Posted by : Karen Selwyn

According to the author of the recipe, these buttery, crusty latkes are
favorites in the Marais, the old Jewish neighborhood in Paris. 

Hofman's recipes tend to be very practical and she includes time saving
recommendations. This recipe is no different. Hofman includes the option
of using thawed frozen cauliflower florets to speed up preparation. 

If served with meat, oil should be used for frying, and the mashed
potatoes should not contain any dairy products. 

Karen Selwyn

*   *   *   *   *   *

Cauliflower-Potato Latkes

1 cup cauliflower florets 
1 1/2 cups mashed potatoes 
3 tablespoons matzoh meal 
2 teaspoons minced garlic 
1 teaspoon salt 
1/4 teaspoon white pepper 
1 egg, beaten 
2 tablespoons kasha 
4 to 6 tablespoons butter 

1. In a large pot of salted boiling water, cook cauliflower until it is
very soft, 10 to 15 minutes. Drain and pat dry.

**GIVEN INFORMATION:**
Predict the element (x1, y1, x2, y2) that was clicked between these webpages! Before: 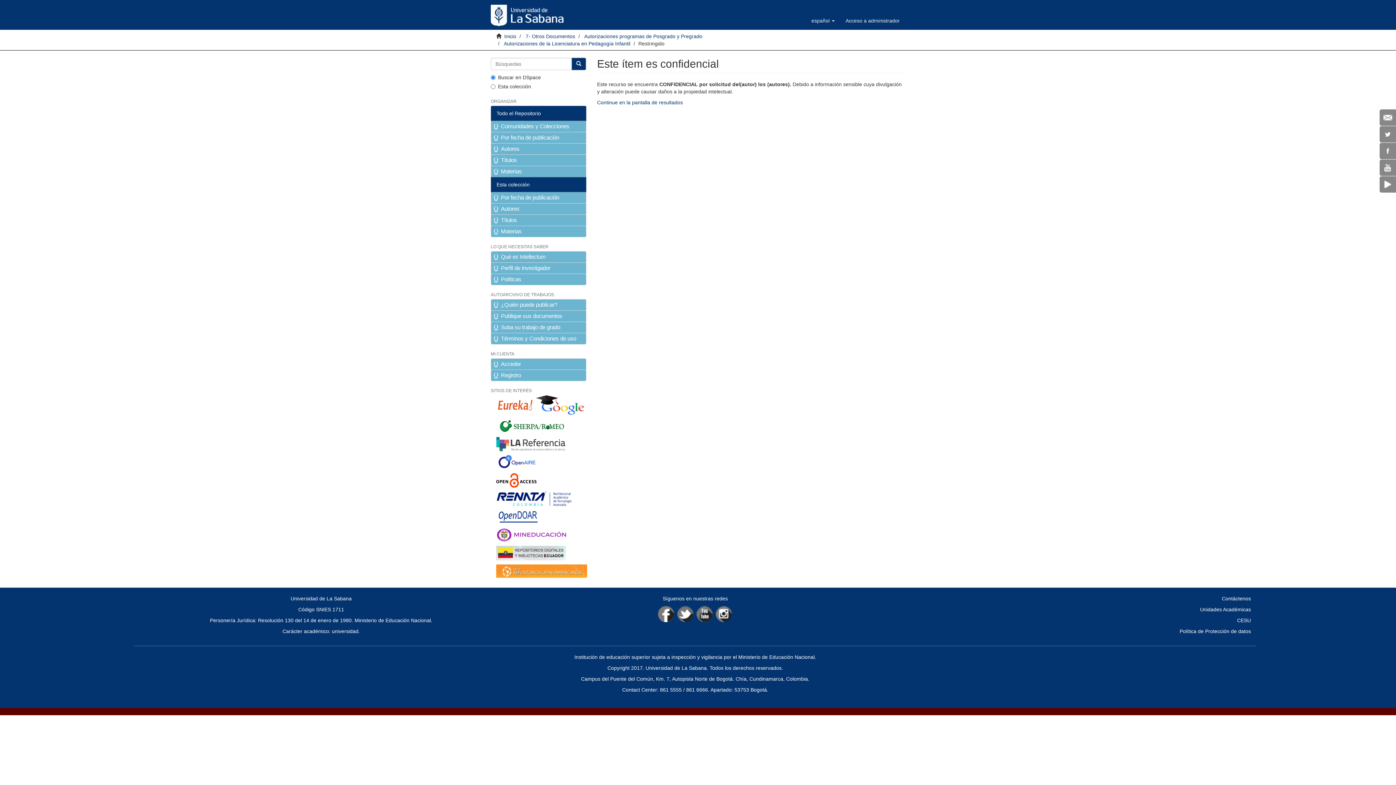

**STATED TASK:** Write the rest of the cauliflower-potato latke recipe, starting with the step after the one that ends "Drain and pat dry."

**REPLY TO THE EXERCISE:**
2. In a mixing bowl, mash cauliflower to small bits with a fork. Add
mashed potatoes, matzoh meal, garlic, salt, pepper, and egg. Blend
thoroughly. 

3. Shape into 12 patties 3 inches in diameter and about 1/2 inch thick.
Sprinkle with kasha, pressing into both sides. 

4. Melt 3 tablespoons butter in a large skillet over medium-high heat.
Fry latkes in batches, adding more butter as necessary, until they are
browned and crust is crisp, about 3 minutes per side. Drain on paper
towels. Serve hot.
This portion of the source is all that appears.